**The problem:** Since the listing below shows pictures, leave them out and write out exactly the lines from the line with "608x515 pixels." to the line with "Given: Open the File menu", both included, and no others.

**Available records:**
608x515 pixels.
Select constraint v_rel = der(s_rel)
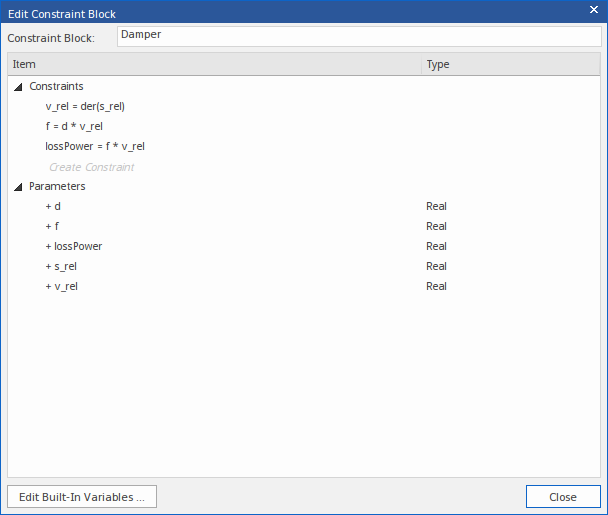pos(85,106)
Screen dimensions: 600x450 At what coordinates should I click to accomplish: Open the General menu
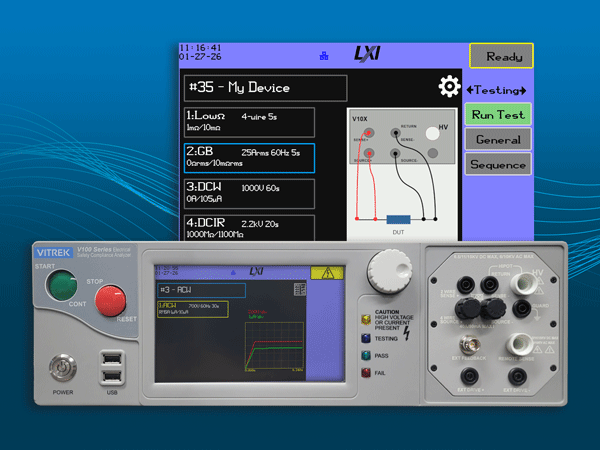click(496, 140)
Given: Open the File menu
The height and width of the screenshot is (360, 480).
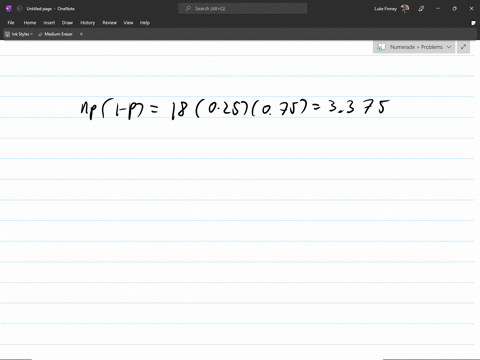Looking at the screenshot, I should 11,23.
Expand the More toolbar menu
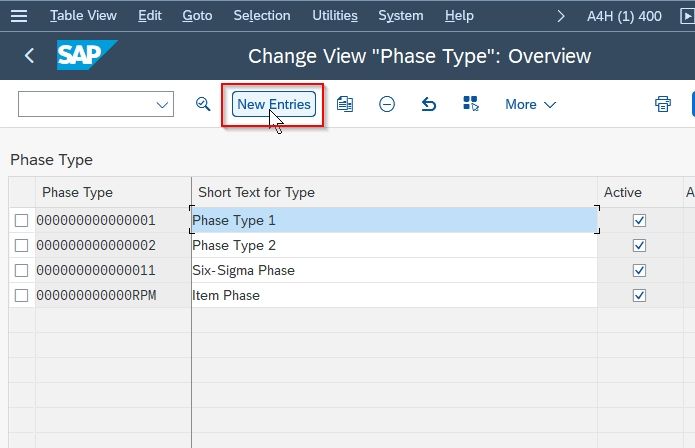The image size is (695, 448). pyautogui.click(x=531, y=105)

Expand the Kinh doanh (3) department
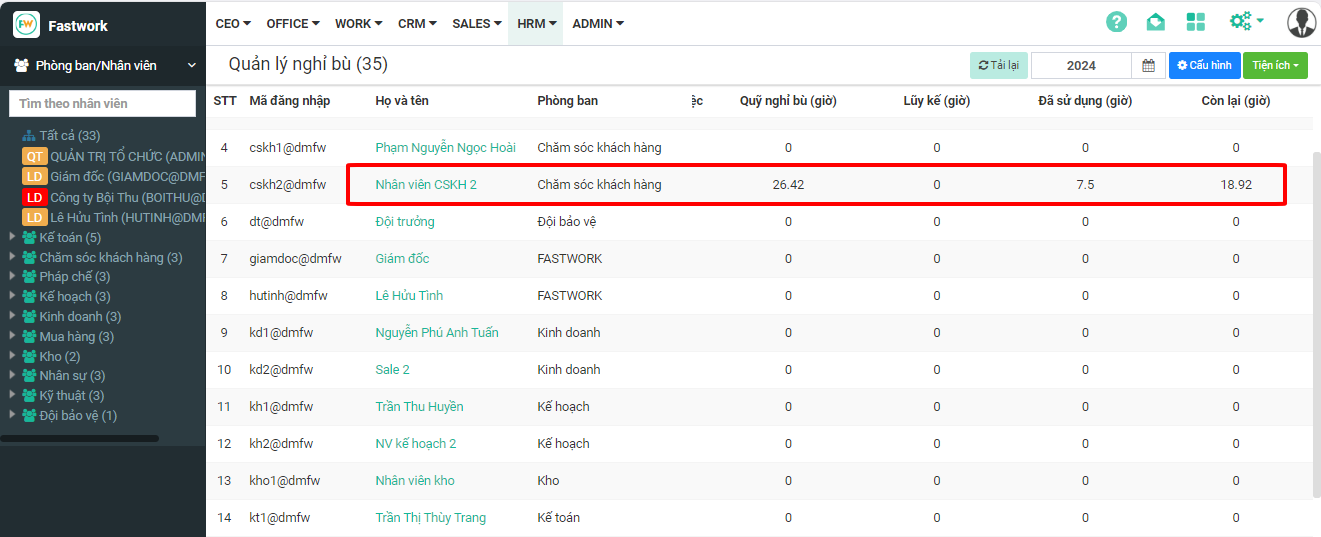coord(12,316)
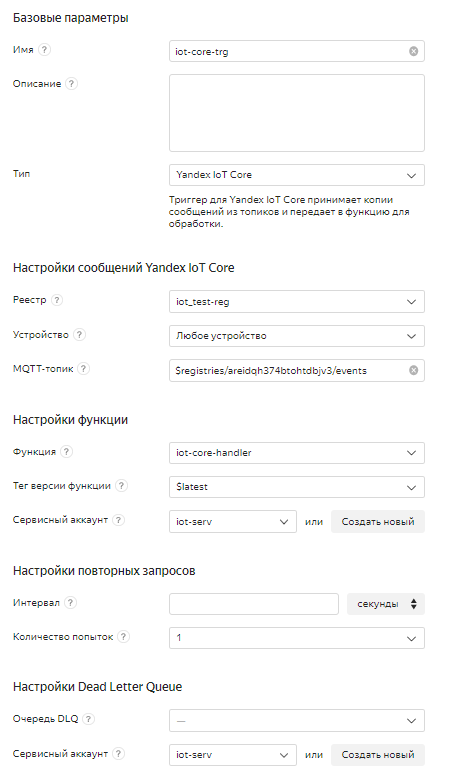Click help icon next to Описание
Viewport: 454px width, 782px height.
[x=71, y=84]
...
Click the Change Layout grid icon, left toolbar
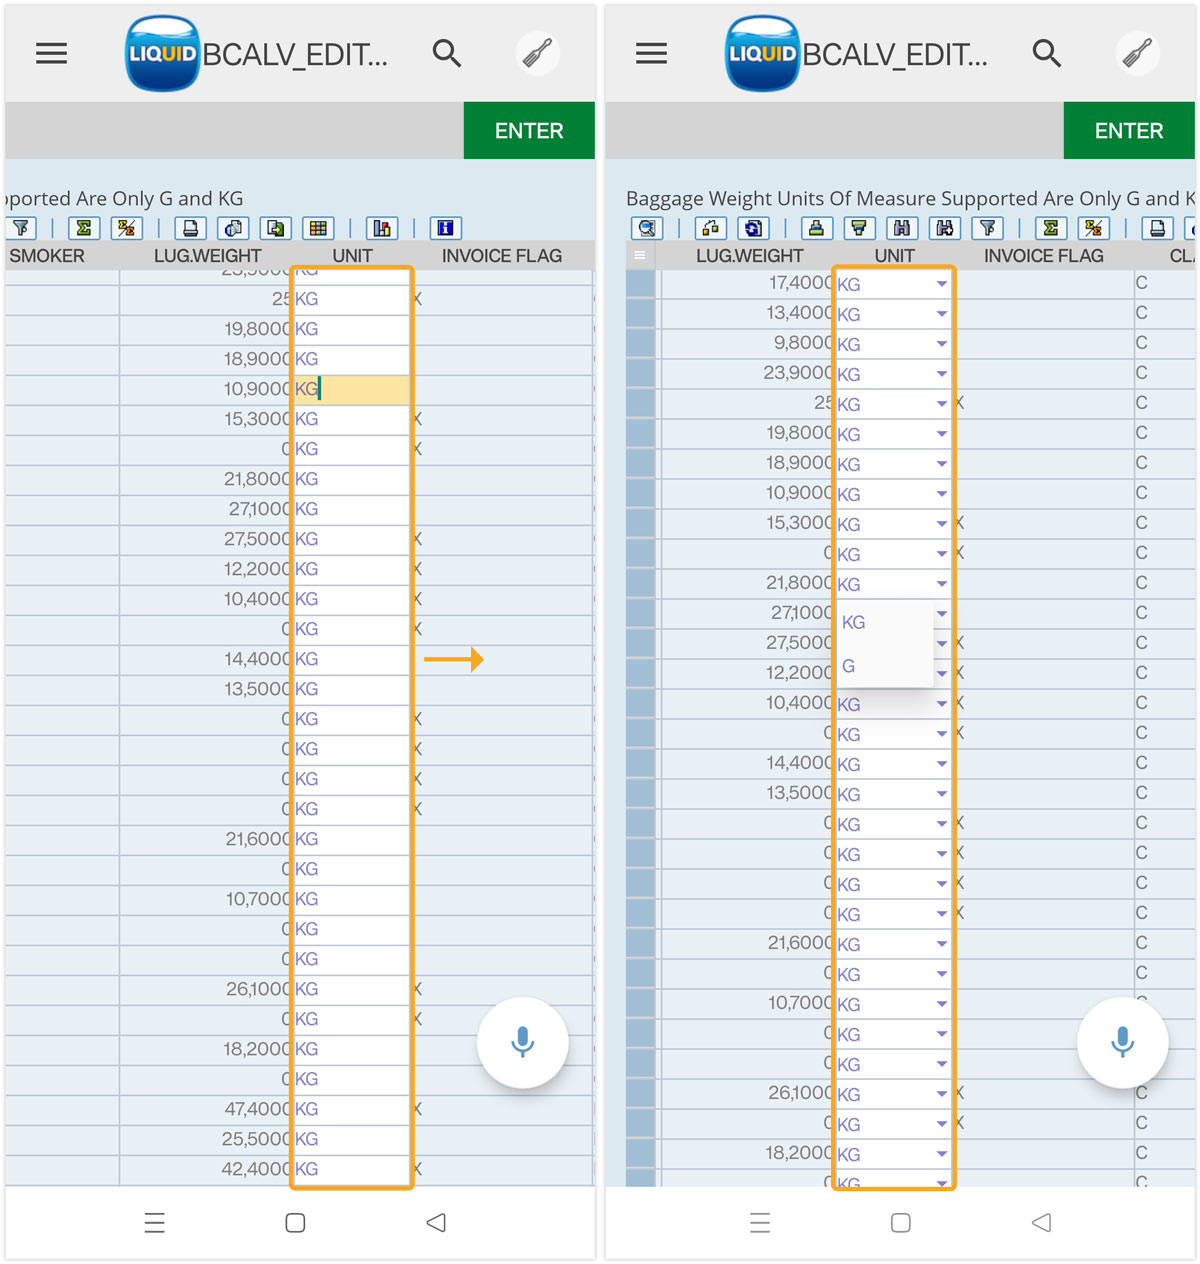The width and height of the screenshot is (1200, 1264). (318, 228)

**Answer:**
608x515 pixels.
Select constraint v_rel = der(s_rel)
pos(85,106)
Screen dimensions: 600x450 At what coordinates should I click to accomplish: Open the General menu
click(496, 140)
Given: Open the File menu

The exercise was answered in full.